Goodbye, Mary Stewart

Mary Stewart, author of my favorite romantic suspense novels, died on May 10th.  Here is her obituary, at The Guardian.   My mother gave me my first Mary Stewart romance, The Moon Spinners, when I was twelve, and I couldn't decide which I loved most about it--the beautiful descriptions of place, or the romantic frissons.   This combination, sometimes more successfully than others, makes her an author I still treasure (mostly in memory, because I read her books so often that my mind can just scroll through them at will).    I wonder if my mother ever noticed that I took all her Mary Stewart books away with me....she had them practically memorized too, so perhaps not.

I'm so glad her books got reissued recently, and she found new fans!

And I loved her children's book, The Little Broomstick, and her vision of the Dark Ages, put forward in her Merlin series that beings with The Crystal Cave, had a huge impact on me.

Here's the one thing I hold against Mary Stewart--she made me feel inadequate about my inability to wear crisp linen dresses while traveling (see Madam,Will You Talk).   (No matter how crisp a garment is when I put it on, almost immediately the rot sets in....)


  1. I haven't read The Moon-Spinners (yet), but Stewart's Merlin trilogy (assigned as summer reading when I was in high school--so grateful!) had a huge impact on me, too.

  2. Was shocked to hear this.
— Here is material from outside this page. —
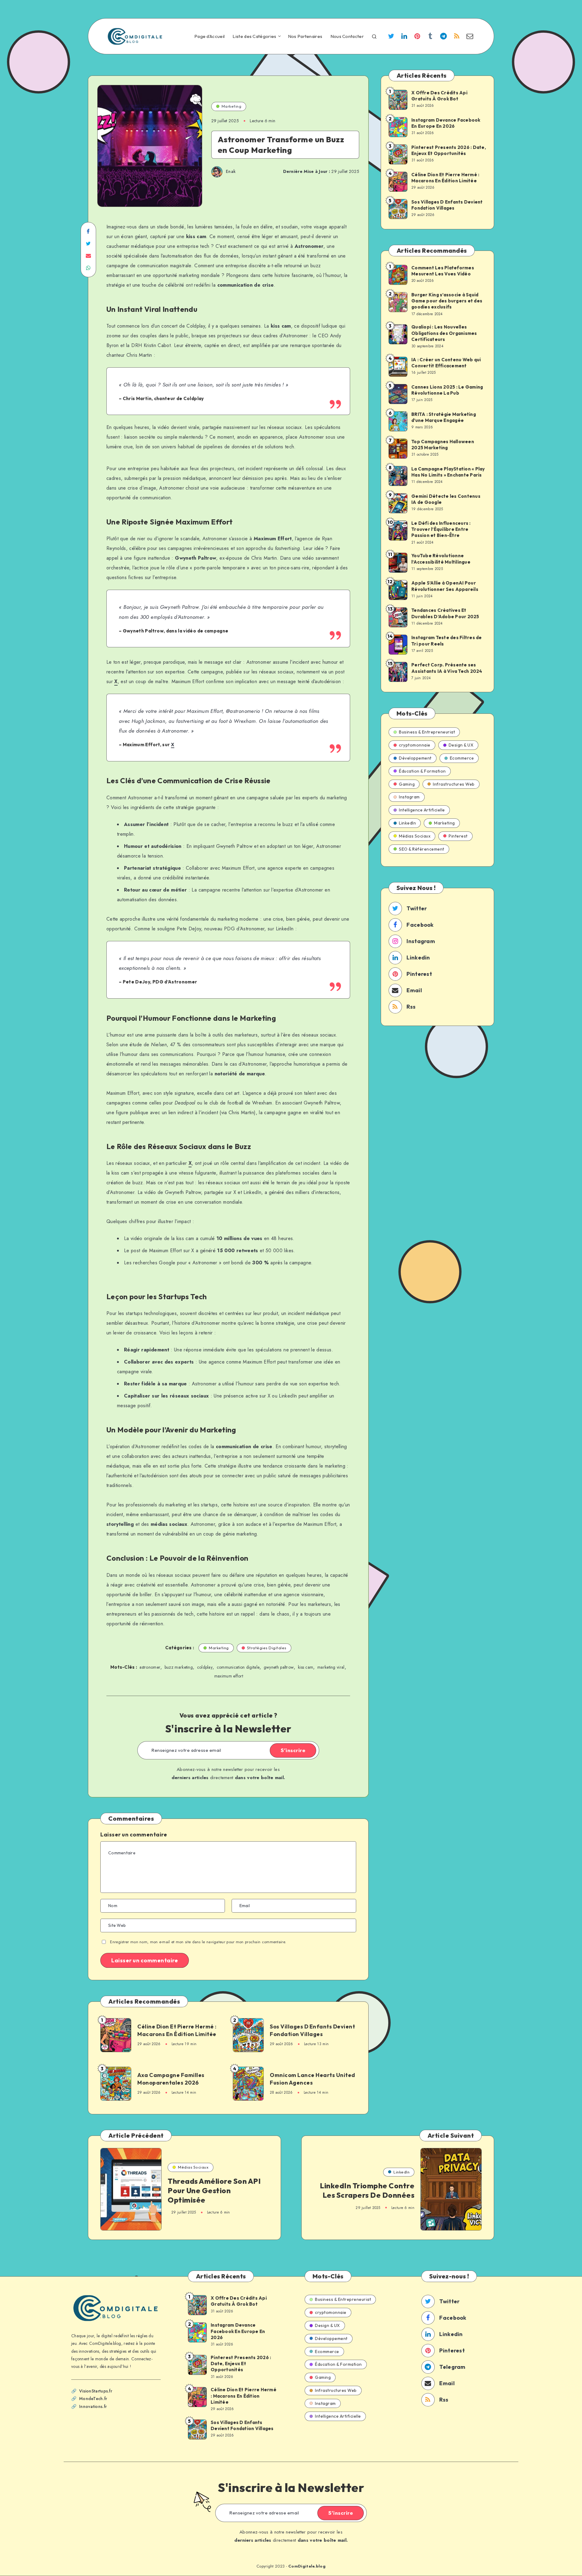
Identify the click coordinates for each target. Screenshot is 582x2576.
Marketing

I have to say that I thought that she had already passed on.

    I love her books too, especially The Little Broomstick. One time in a fit of decluttering around the house, I almost donated my copies of her Merlin books but changed my mind at the last minute. So glad I did!
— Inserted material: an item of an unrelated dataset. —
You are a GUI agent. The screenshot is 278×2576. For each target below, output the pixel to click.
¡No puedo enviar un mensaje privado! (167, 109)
    She had a life well lived!


  3. I loved her Merlin books, too! And I hear you on the issue of crispness - maybe we don't use as much starch nowadays? If that's the reasons, we're probably more comfortable, if less crisp.

  4. HA. NOBODY can wear a crisp linen dress when they travel. Linen never stays crisp, which is why it is better as a bedsheet material than as a dress. If Mary Stewart implied that one of her heroines kept a linen dress crisp throughout the traveling process, then she was straining credulity.